**Dataset entries**
▼▼▼

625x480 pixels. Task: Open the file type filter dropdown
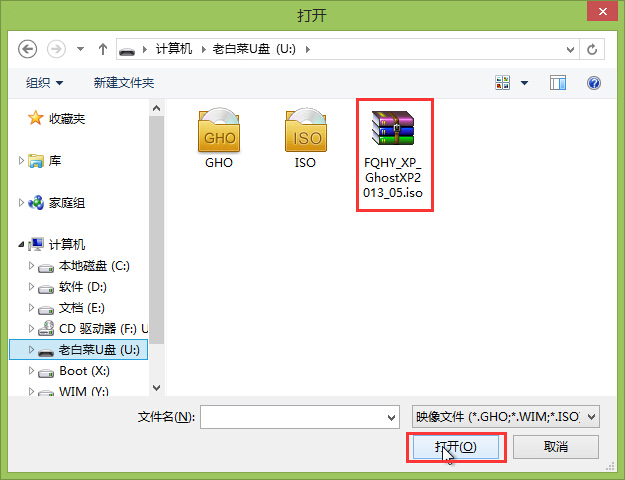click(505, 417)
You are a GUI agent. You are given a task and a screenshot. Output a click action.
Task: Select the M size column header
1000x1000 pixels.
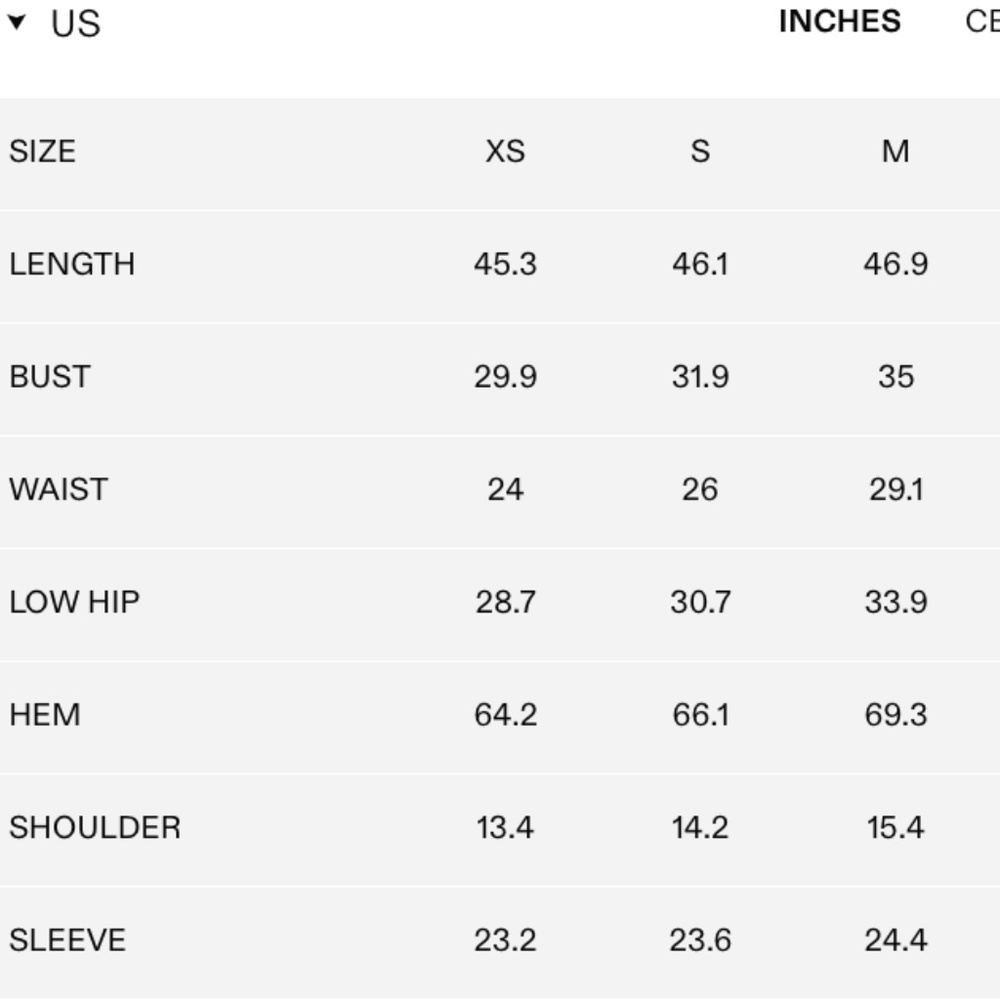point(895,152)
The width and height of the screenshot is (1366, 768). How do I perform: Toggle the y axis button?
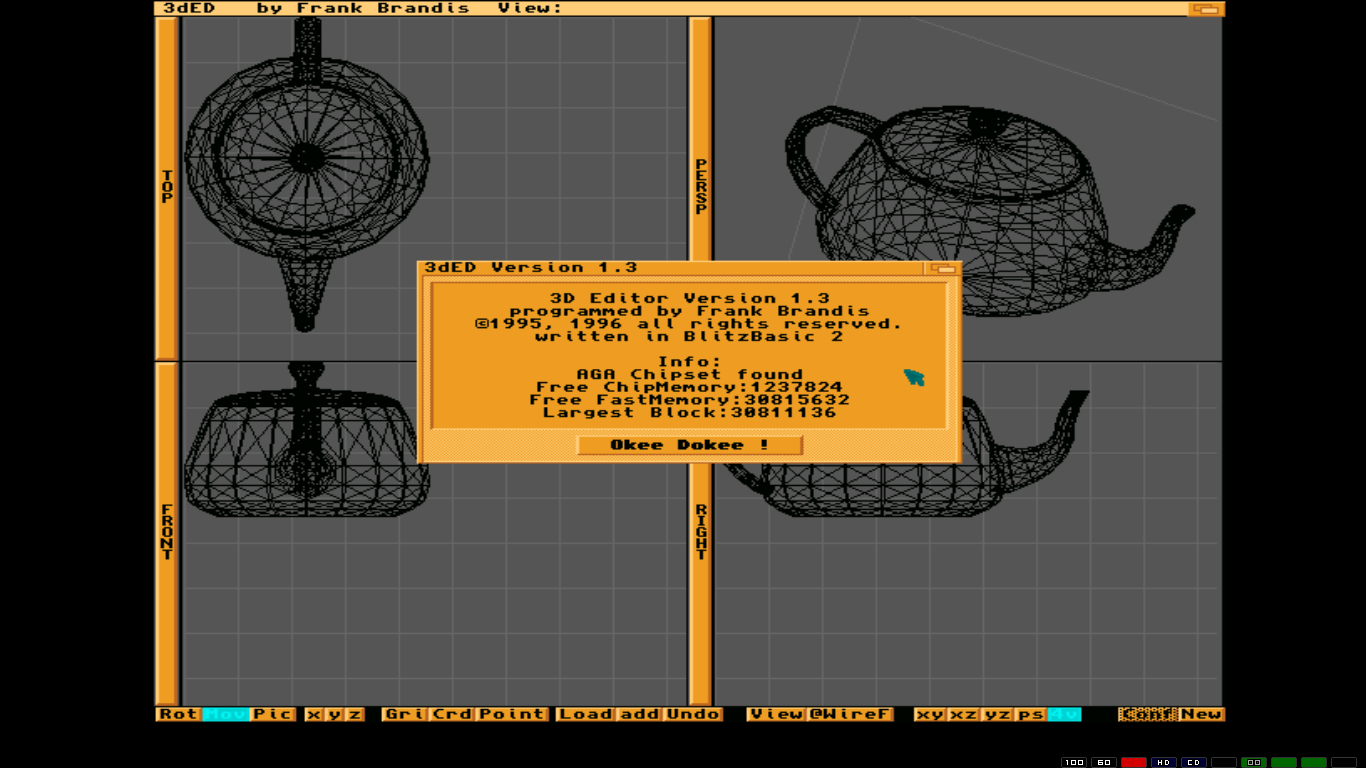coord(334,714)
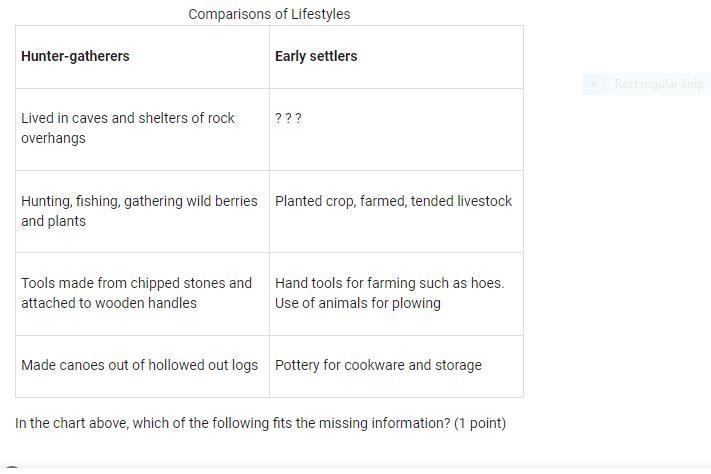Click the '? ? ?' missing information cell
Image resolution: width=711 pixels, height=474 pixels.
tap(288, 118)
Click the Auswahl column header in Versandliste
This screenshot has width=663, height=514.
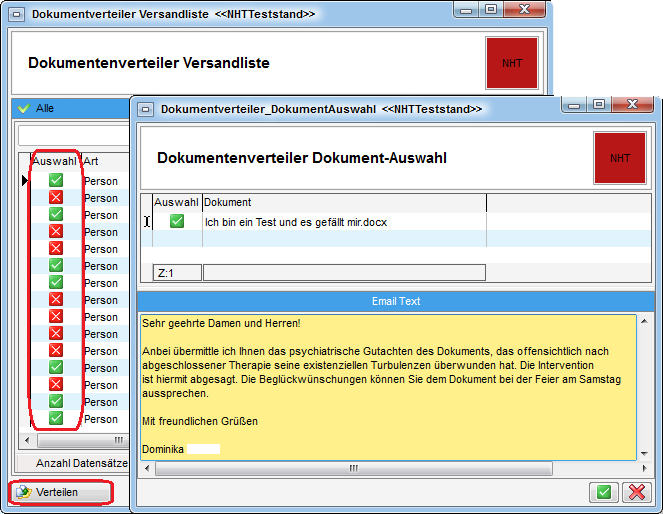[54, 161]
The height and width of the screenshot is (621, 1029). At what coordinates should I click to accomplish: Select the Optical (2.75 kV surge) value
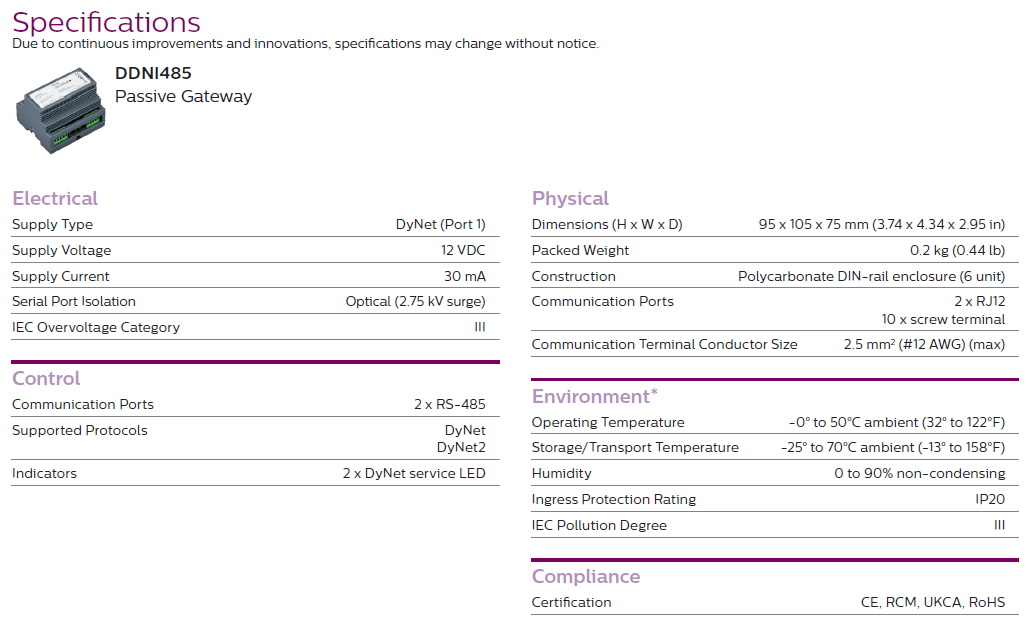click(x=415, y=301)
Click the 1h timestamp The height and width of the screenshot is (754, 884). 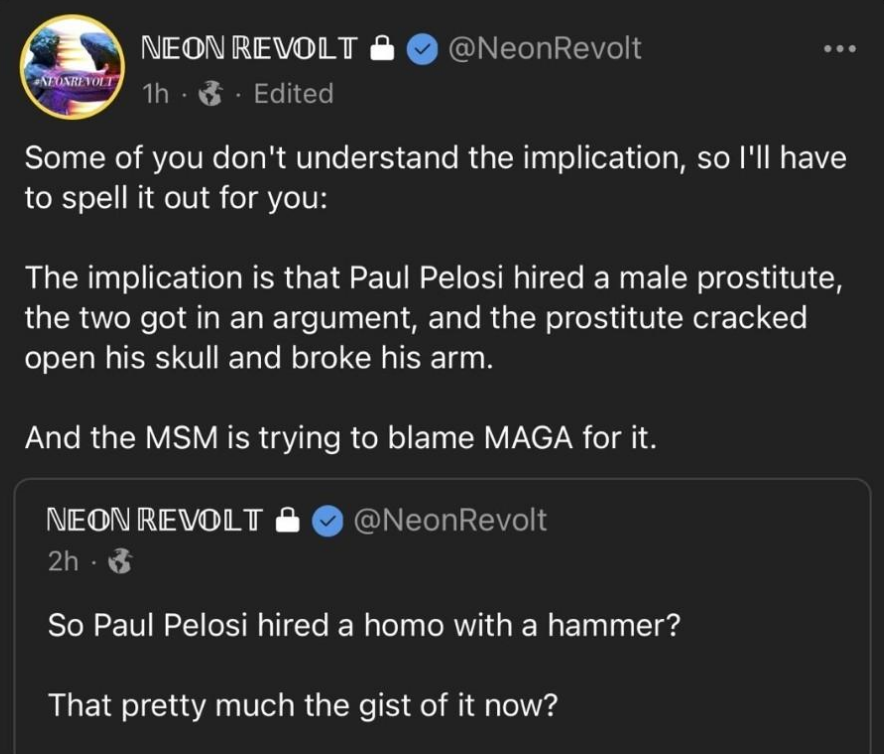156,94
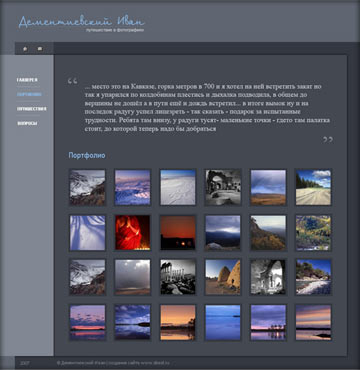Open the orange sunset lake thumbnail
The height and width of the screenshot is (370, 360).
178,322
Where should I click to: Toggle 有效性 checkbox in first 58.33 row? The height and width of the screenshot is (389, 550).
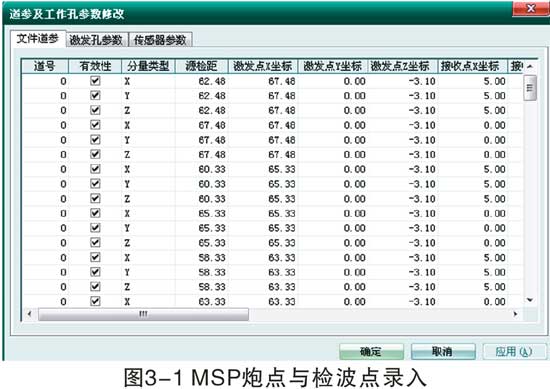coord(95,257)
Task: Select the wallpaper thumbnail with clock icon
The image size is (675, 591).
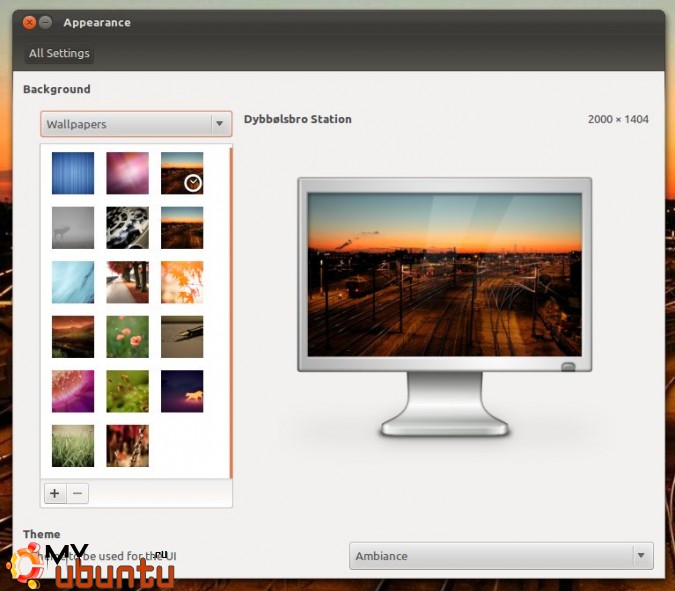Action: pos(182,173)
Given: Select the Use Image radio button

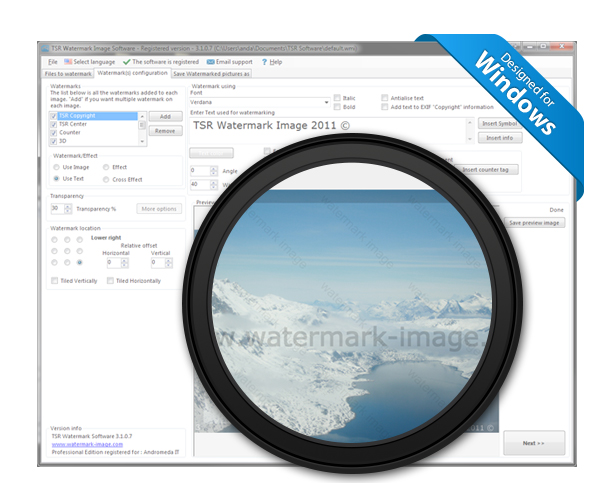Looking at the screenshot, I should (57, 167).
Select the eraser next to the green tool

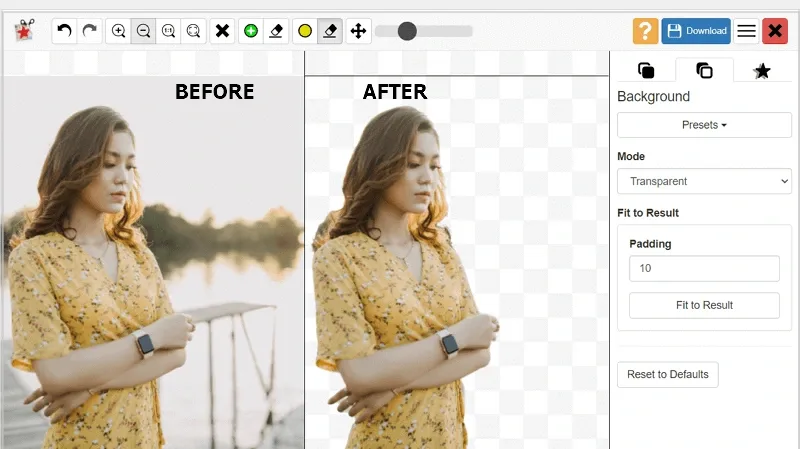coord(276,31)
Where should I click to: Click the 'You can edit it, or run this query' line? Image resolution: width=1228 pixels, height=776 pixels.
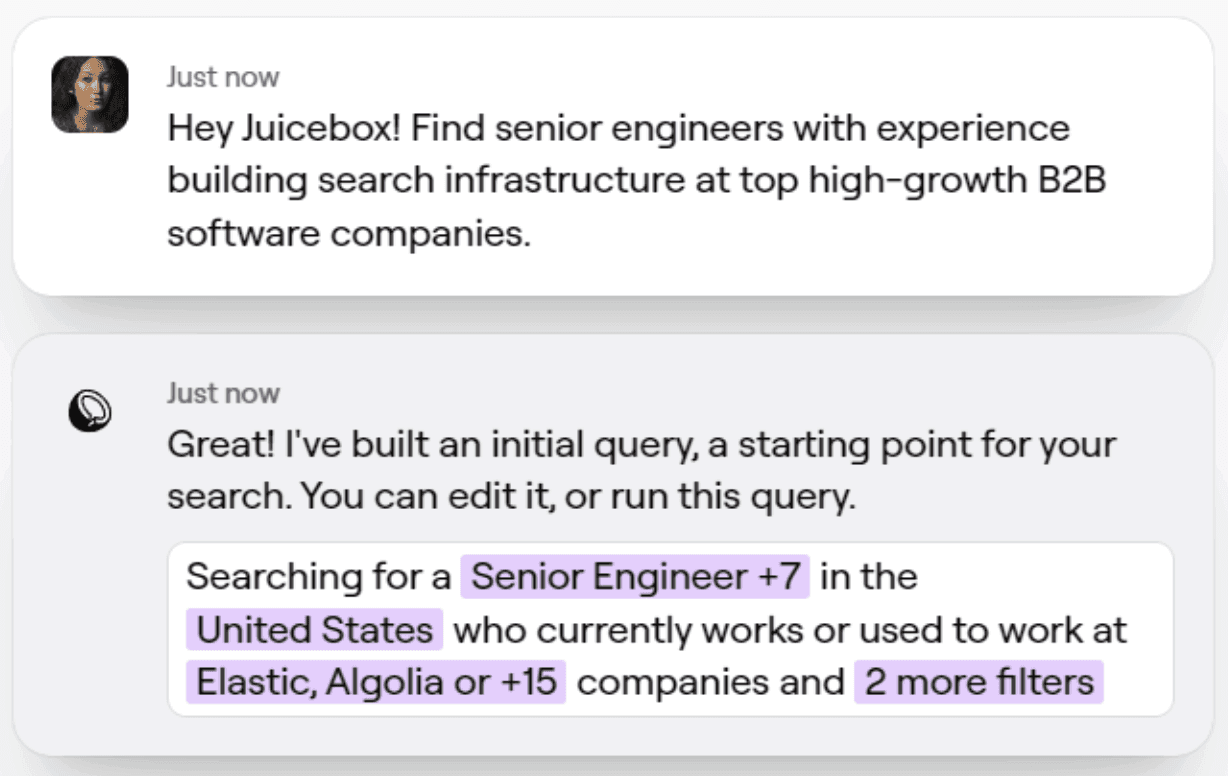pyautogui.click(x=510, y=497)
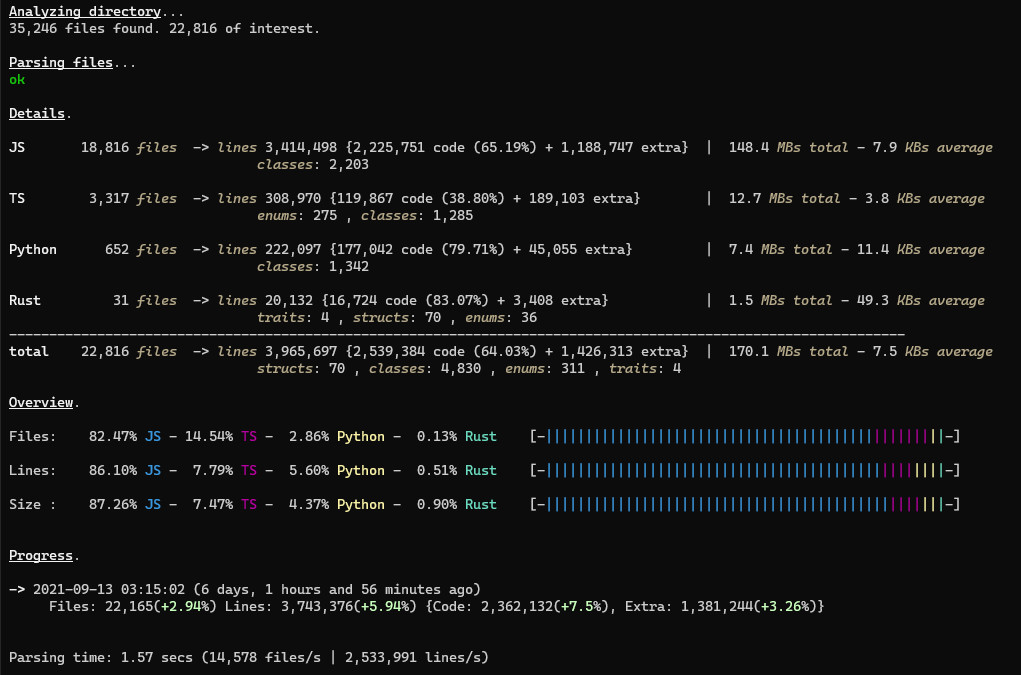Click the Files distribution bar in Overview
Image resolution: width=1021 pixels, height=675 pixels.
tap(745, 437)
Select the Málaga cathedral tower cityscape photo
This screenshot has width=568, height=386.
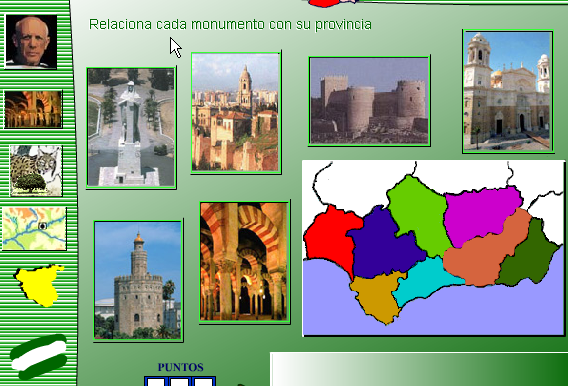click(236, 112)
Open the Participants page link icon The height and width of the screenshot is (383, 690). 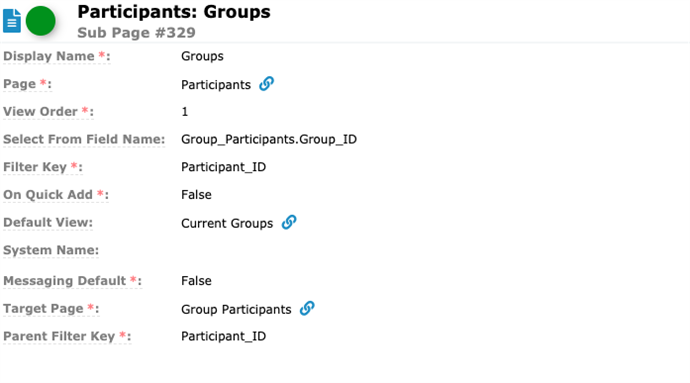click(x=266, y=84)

▲▲▲

**Work request**
As you read the records above, find each line that contains "header" and copy it.

**Answer box**
Task: Select the M size column header
Click the Auswahl column header in Versandliste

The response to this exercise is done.